11 Aralık 2013 0 Yazar: Musa Savaş

Geçen haftaki “İlginç bir etkinlik hikayesi…” başlıklı yazımızda büyük ölçekli ve uluslararası firmaların yaptığı büyük etkinliklerden ve bunları niçin yaptıklarından bahsetmiştik. Fujitsu’nun her yıl yaptığı “Fujitsu Forum” etkinliği özelinde anlatmıştık konuyu. Yazımızın son paragrafında ise şunları yazıp bir temennide bulunmuştuk: “Sonuç olarak şunları söyleyebiliriz. Bu ve buna benzer etkinlikler uluslararası şirket olmayı hedefleyen her firma için belli bir ölçekten sonra kaçınılmaz görünüyor. Yapmazsanız kaybedersiniz. Yaparsanız kazanacaklarınızı benim söylememe gerek yok. Gönlüm isterki ülkemizin teknoloji firmalarıda bu tür büyük etkinlikler yapsın. Gerçi iyi satış yapan bayilerini çdüllendirmek için Antalya veya Kıbrıs’a götürerek tatil yaptırıyorlar. Ödüllendirmeye bir şey dediğimiz yok. Fakat olay sadece tatil boyutuyla kalmamalı. Pazar paylarını topluca nasıl büyütürüz üzerine yoğunlaşılmalı. Güzel hareketler bunlar. Dolayısıyla bu tür büyük etkinliklere gücü yeten yerli firmalarımızdan da aynı hareketleri bekliyoruz.”

Planlamaya çalışsak böyle denk getiremeyiz. Yazımızın yayınlandığı hafta ülkemizin önde gelen mobil operatörlerinden Turkcell, zirve adı altında büyük bir etkinlik gerçekleştirdi. İsmi Turkcell Teknoloji Zirvesi olan etkinlik 2 gün sürdü ve yaklaşık 10 bin kişiyi ağırladı.
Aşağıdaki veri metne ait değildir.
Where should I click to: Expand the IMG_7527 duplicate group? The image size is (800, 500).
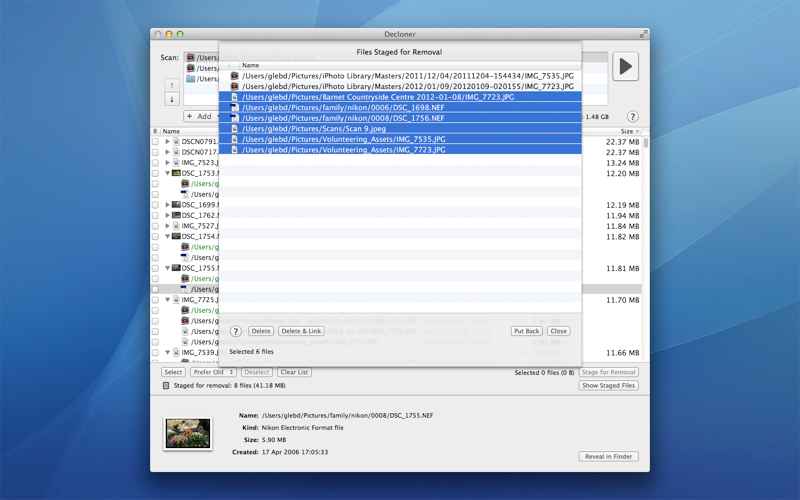point(167,226)
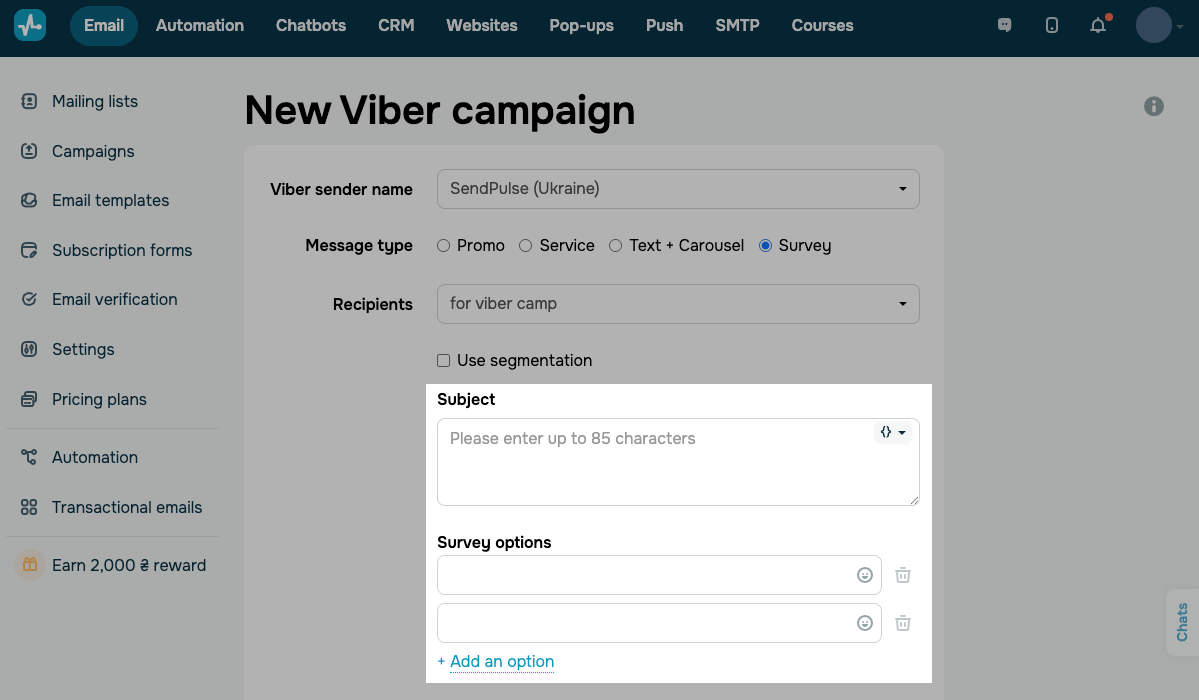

Zirvede 100 oturumda 200 fikir önderi binlerce davetliyle bir araya getirildi. Haliç Kongre Merkezi’nde 12-13 Kasım günlerinde gerçekleşen etkinlikte, Microsoft Başkan Yardımcısı Alberto Arciniega, Wired dergisinin kurucularından editör Kevin Kelly ve Turkcell Genel Müdürü Süreyya Ciliv ana konuşmacıydılar. “İş’te Teknoloji Hamlesi” vizyonuna paralel olarak teknolojinin iş dünyası üzerindeki etkilerinin masaya yatırıldığı Zirve, Teknoillüzyonist Marco Tempest’in muhteşem gösterisi ile açılıp, Cem Yılmaz’ın İLERİTKNLJ gösterisi ile sona erdi.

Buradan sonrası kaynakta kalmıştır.